Stronger Bonds Are More Fun to Workout With

Working out together creates bonds between people faster than most social situations do.

Sweating together uniquely bonds people. They’ve accomplished something that does not need forced, awkward small talk or ice breakers. People who train together respect what their fellow trainees have accomplished because they have seen the effort. They have observed the breakthrough moments—and that creates relationships between community members trained together that are rooted in strength, not weak interactions.

This also matters in getting results because working out with other people becomes more appealing when motivation dips. When it gets tough to push through a workout (and it should!), spending time with fellow class members can fill this gap. Having two different reasons to show up for class is better than one.

Even if someone’s original motivation for getting fit is wearing thin (like wanting to lose weight), showing up for other people remains.

Feedback is Key

When someone trains alone, there’s no one there to see when their form is off, which muscles they are using incorrectly, or when they fail to progress from the most basic movement patterns to the more difficult ones. This may seem like a minor point, but avoiding injury and optimizing how people learn new skills are both crucial when getting results as a trainee.

Training communities provide an instant mechanism to give feedback through instructors or fellow classmates.

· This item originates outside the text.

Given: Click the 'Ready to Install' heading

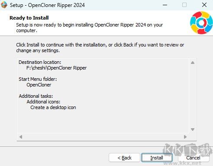Looking at the screenshot, I should tap(29, 18).
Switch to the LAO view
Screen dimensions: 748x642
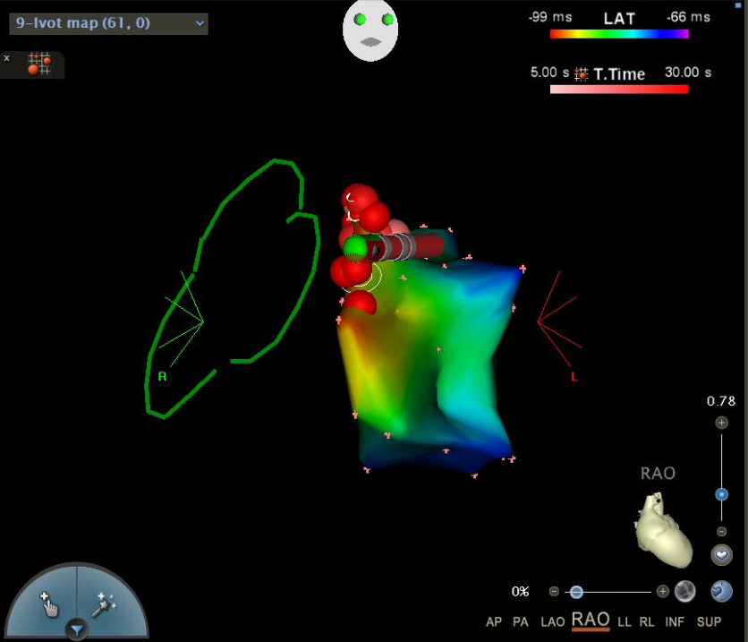tap(553, 621)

One final tool solo trainers do not have is accumulated knowledge. Fellow students regularly share what exercises worked, which ones did not, and how they achieved certain results (and equally importantly, how not to get stuck in certain workout ruts).

Training communities have a wealth of information and experience to draw from.

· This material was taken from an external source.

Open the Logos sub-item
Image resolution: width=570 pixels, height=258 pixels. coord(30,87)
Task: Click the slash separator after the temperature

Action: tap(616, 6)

A Different Environment Changes Perspectives

The environment in which someone works out determines how they view their workout. A minimal setup at home sends a subconscious message that training is something people fit in around everything else they have going on in their lives. A dedicated training space with everything people need (great music, good vibes, etc.) changes this message. People tell themselves how they treat it matters.

Walking into a dedicated training environment full of other members specifically there to work out changes up the mental headspace that people enter when they train alone.

All of those excuses to skip workouts quickly fade away when surrounded by others doing the same thing.

Additionally, an appropriately diverse community creates different “cultures” within groups. Some may value competition more than other communities value focusing on personal development or a shared goal. Finding a community that fits one’s personal preference makes it easier for someone who puts in the effort to achieve fitness results.

Better Than Any Program?

Training programs are important; there is no doubt about this fact. But who cares about the best training program in the world if people quit after three weeks?

Community does not only dramatically improve fitness results; it significantly enhances retention rates for fitness communities so their members can stick around and actually see the results they want.

The fitness world sells an appropriate training program all the time—yet no one seems to recognize the importance of training next to other people who showed up prepared to put in the effort and expect the same of everyone else?

Finding an appropriate fitness community has nothing to do with being trendy or having bragging rights about how many Instagram followers they have. Finding a community that makes it easier to show up than stay at home (ideally creating opportunities to bond with fellow classmates in the process) is what everyone needs to achieve results.

When people join the appropriate training community, achieving fitness results becomes easier—not harder.